=== Page text ===
Canada’s services sector finds its footing, but hiring hesitation remains
Services PMI - July 2025
Canada’s services economy showed tentative signs of life in July, offering a reprieve after months of contraction. The latest S&P Global Services PMI rose to 49.3, up from June’s bruising 44.3, marking the softest downturn in eight months. Though the index remains below the neutral 50 mark that separates expansion from contraction, the improvement was enough to spark cautious optimism among business leaders and policymakers alike.
The upturn was most evident in forward-looking measures. New orders continued to fall, but at a gentler pace, while business confidence jumped. The Future Activity Index climbed to 60.9, its highest level in over a year, reflecting hopes that conditions will improve in the months ahead. Firms pointed to expectations of steadier demand and even potential boosts from international events like the FIFA World Cup. “There are reasons for hope,” Andrew Harker of S&P Global noted, underscoring the shift in sentiment from outright pessimism earlier this year.
Still, the July reading also revealed the fragility of the recovery. The sector has not yet crossed back into growth territory, and the scars of weak consumer demand, higher borrowing costs, and global trade headwinds remain visible. Many companies are reluctant to commit to expansion, choosing instead to hold back on hiring until signs of durable momentum appear.
===
● **Required work**
**1.** Answer the following about the services PMI article:
(a) What was the Services PMI reading for June?
(b) What level did the Future Activity Index reach?
(c) What do many companies hold back on until signs of durable momentum appear?
**2.** Reproduce the passage of the services PMI article starting with "Still, the July" and going on through "durable momentum appear.".
**3.** Based on the services PMI article, state whether each statement agrees with it, answering yes or no and quoting the deciding words:
(a) The July index rose above the neutral 50 mark.
(b) New orders kept falling in July.
(c) Andrew Harker is with S&P Global.
=== Extracted entries ===
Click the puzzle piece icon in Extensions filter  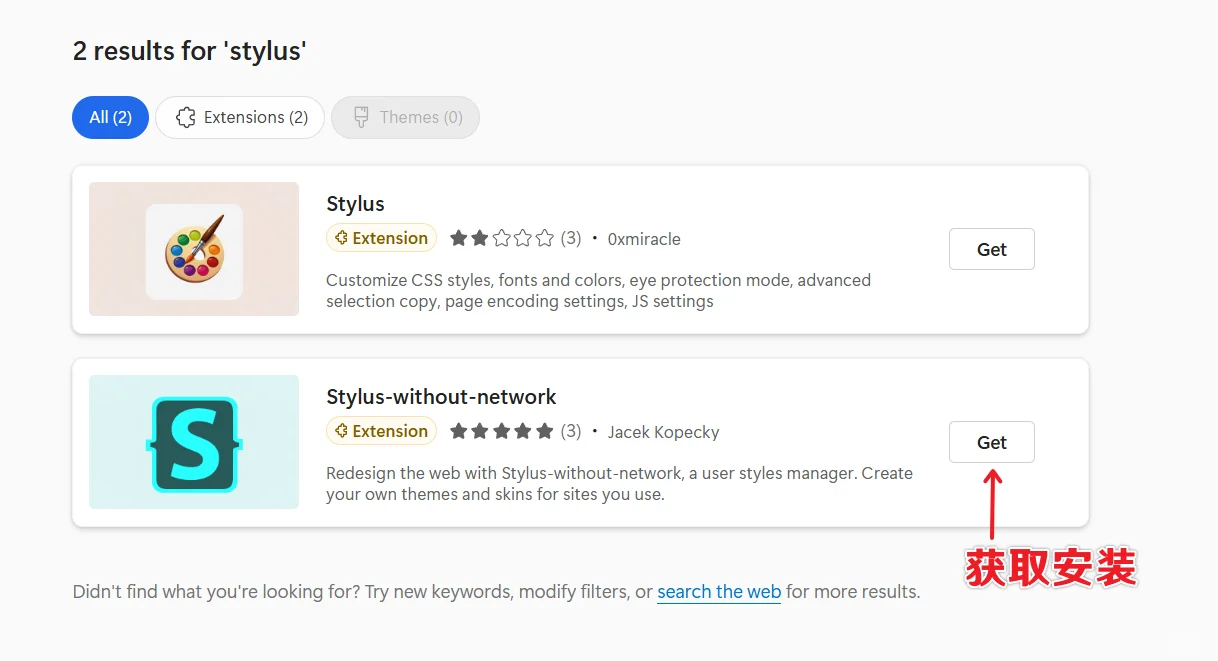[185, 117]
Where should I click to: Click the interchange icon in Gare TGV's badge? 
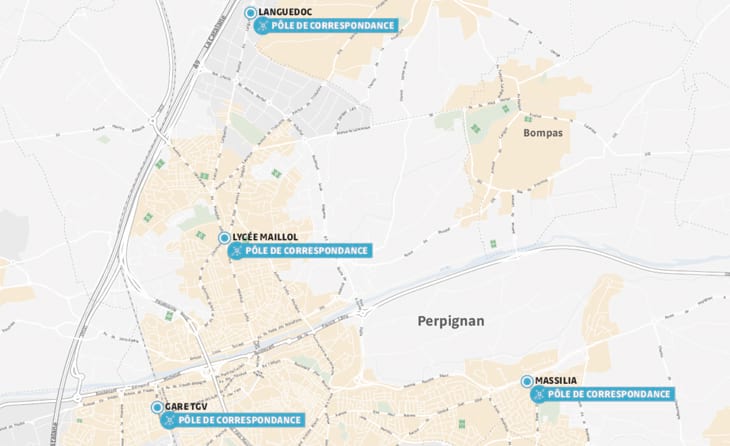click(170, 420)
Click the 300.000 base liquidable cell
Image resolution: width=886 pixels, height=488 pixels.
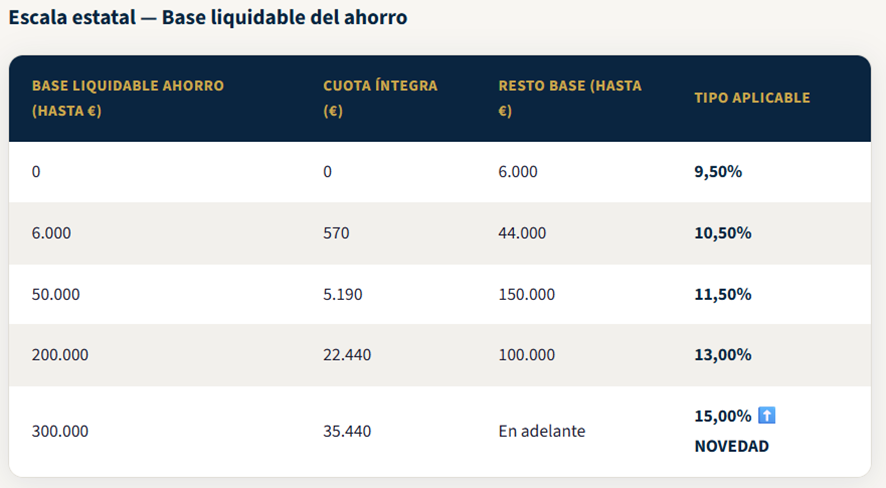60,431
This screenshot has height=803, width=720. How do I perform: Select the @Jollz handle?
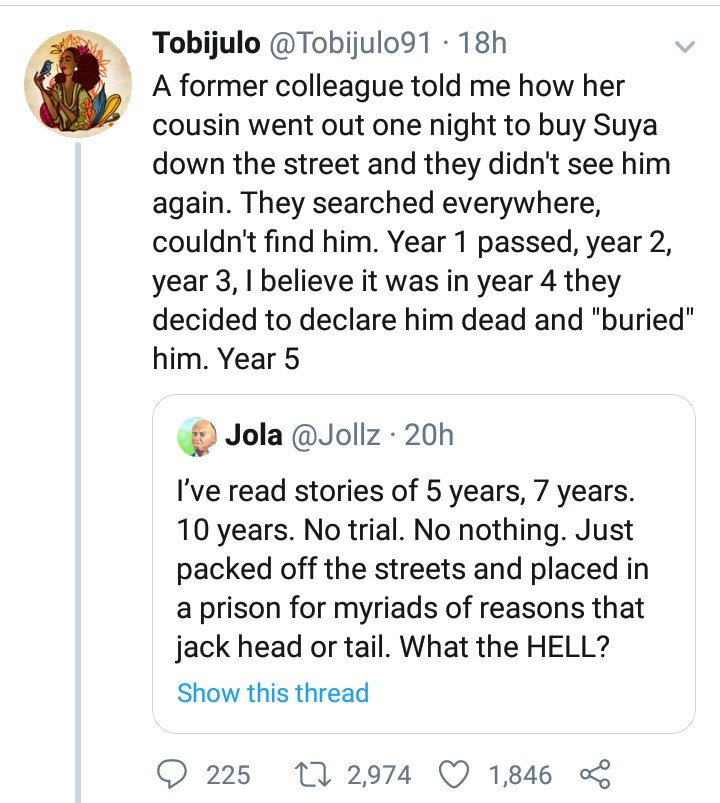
===
● **Answers to the exercise**
**1.**
(a) 44.3
(b) 60.9
(c) Hiring

**2.**
Still, the July reading also revealed the fragility of the recovery. The sector has not yet crossed back into growth territory, and the scars of weak consumer demand, higher borrowing costs, and global trade headwinds remain visible. Many companies are reluctant to commit to expansion, choosing instead to hold back on hiring until signs of durable momentum appear.

**3.**
(a) No: "Though the index remains below the neutral 50 mark that separates expansion from contraction"
(b) Yes: "New orders continued to fall, but at a gentler pace"
(c) Yes: "Andrew Harker of S&P Global noted"